I'd like to retrieve a CAN trace without resorting to a Windows virtual machine — since this is how I do so far with the Windows-only PCAN-View
and it's boring me. I have a [relatively old] Peak PCAN-USB device that seems to be detected by my Manjaro laptop (4.4.17-1-MANJARO #1 SMP PREEMPT Wed Aug 10 19:50:37 UTC 2016 x86_64 GNU/Linux
):
# lsusb
...
Bus 003 Device 027: ID 0c72:000c PEAK System PCAN-USB
# journalctl -b
kernel: usb 3-1: new full-speed USB device number 28 using xhci_hcd
NetworkManager[713]: <info> [1471966456.5989] manager: (can0): new Generic device (/org/freedesktop/NetworkManager/Devices/27)

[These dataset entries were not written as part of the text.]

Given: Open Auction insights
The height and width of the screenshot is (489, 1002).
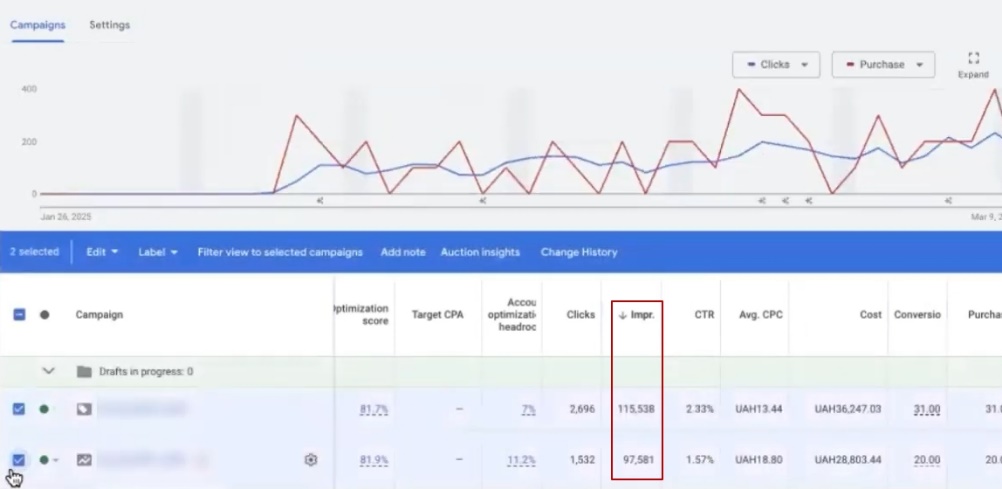Looking at the screenshot, I should coord(480,252).
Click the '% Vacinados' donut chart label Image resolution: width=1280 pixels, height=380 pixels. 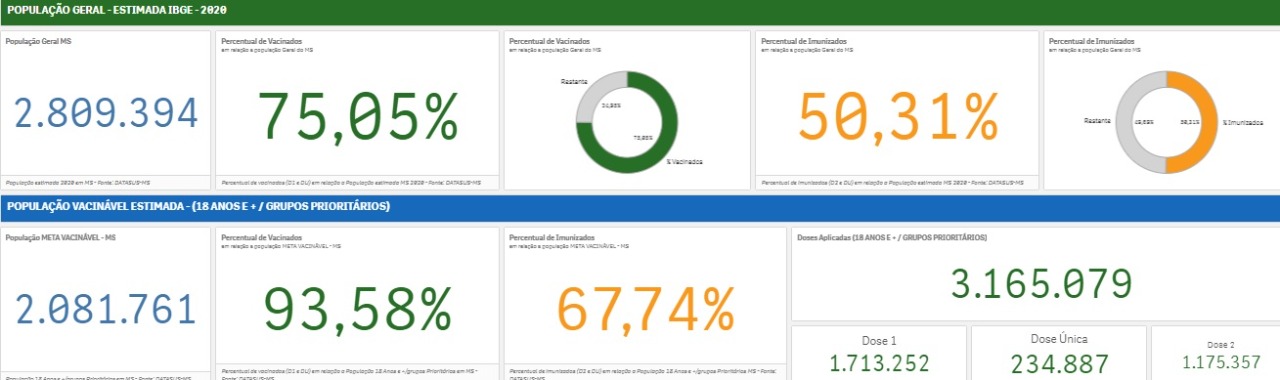pyautogui.click(x=685, y=161)
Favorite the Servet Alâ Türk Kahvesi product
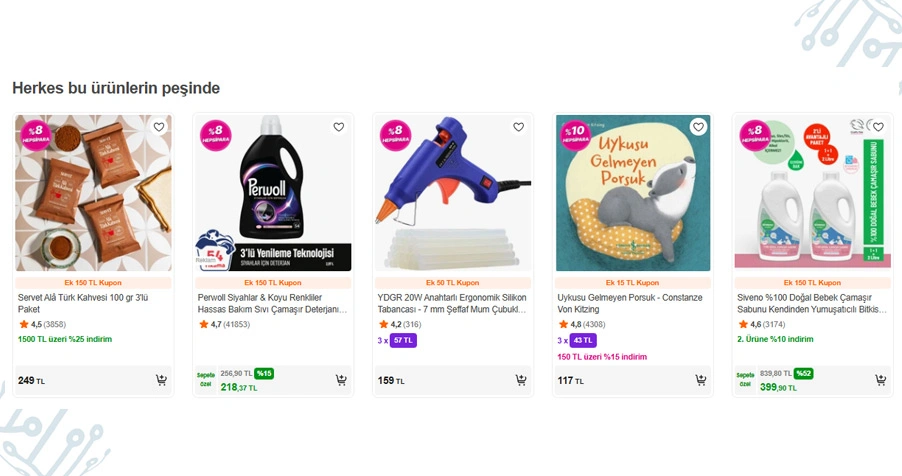Screen dimensions: 902x476 [159, 127]
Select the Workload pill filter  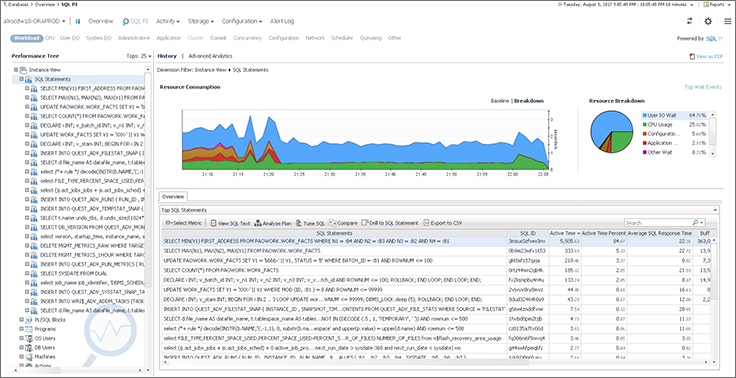point(27,38)
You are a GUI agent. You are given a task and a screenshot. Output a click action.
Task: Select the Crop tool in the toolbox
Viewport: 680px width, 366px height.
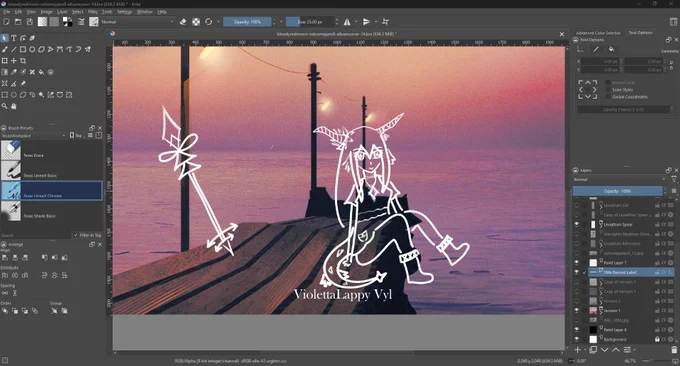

kernel: peak_usb 3-1:1.0: PEAK-System PCAN-USB adapter hwrev 28 serial FFFFFFFF (1 channel)
kernel: peak_usb 3-1:1.0 can0: attached to PCAN-USB channel 0 (device 255)
mtp-probe[9153]: checking bus 3, device 28: "/sys/devices/pci0000:00/0000:00:14.0/usb3/3-1"
mtp-probe[9153]: bus: 3, device: 28 was not an MTP device
How can (ha-ha) I use that thing to get a trace @ 250 Kbits/sec for instance?